By John M. Grondelski
Mary Eberstadt reprises her successful Adam and Eve after the Pill with this follow up that shifts the focus from the micro to the macro level, from the sexual revolution’s corrosive impact on individuals and families to its debilitation of families and society. Well documented and based on revised, previously published articles, this book articulates a coherent account of social and institutional decline, both secular and sacred.
“Sexual asymmetry” is pro-life writer Erika Bachiochi’s term for the phenomenon that women are profoundly more implicated in the consequences of sexual intercourse than men. Roe’s solution is that abortion balances that asymmetry by allowing women, like men, to walk away from those consequences: children. Bachiochi challenges an “equality” that makes women model men, and Eberstadt argues that the abortion “resolution” is a lie, leaving women disadvantaged by still letting men abandon fatherhood.
It is that abandonment of paternity that Eberstadt argues has affected society in three ways: Americans are losing father, Father, and fatherland.

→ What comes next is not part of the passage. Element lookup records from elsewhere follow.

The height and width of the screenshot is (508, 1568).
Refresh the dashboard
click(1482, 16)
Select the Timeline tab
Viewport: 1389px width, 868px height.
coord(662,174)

Fatherless families are documented wellsprings of multiple forms of social deviancy. Children deprived of stable families made of a mother and a father—to both of whom they are related—are poster cases for social problems. Contraception further compounds the problem; such families are smaller, automatically limiting the number of people with whom a child’s normal socialization and interaction would lead to healthier outcomes. Eberstadt argues that, lacking a sense of belonging at home, many seek ersatz substitutes in identity politics.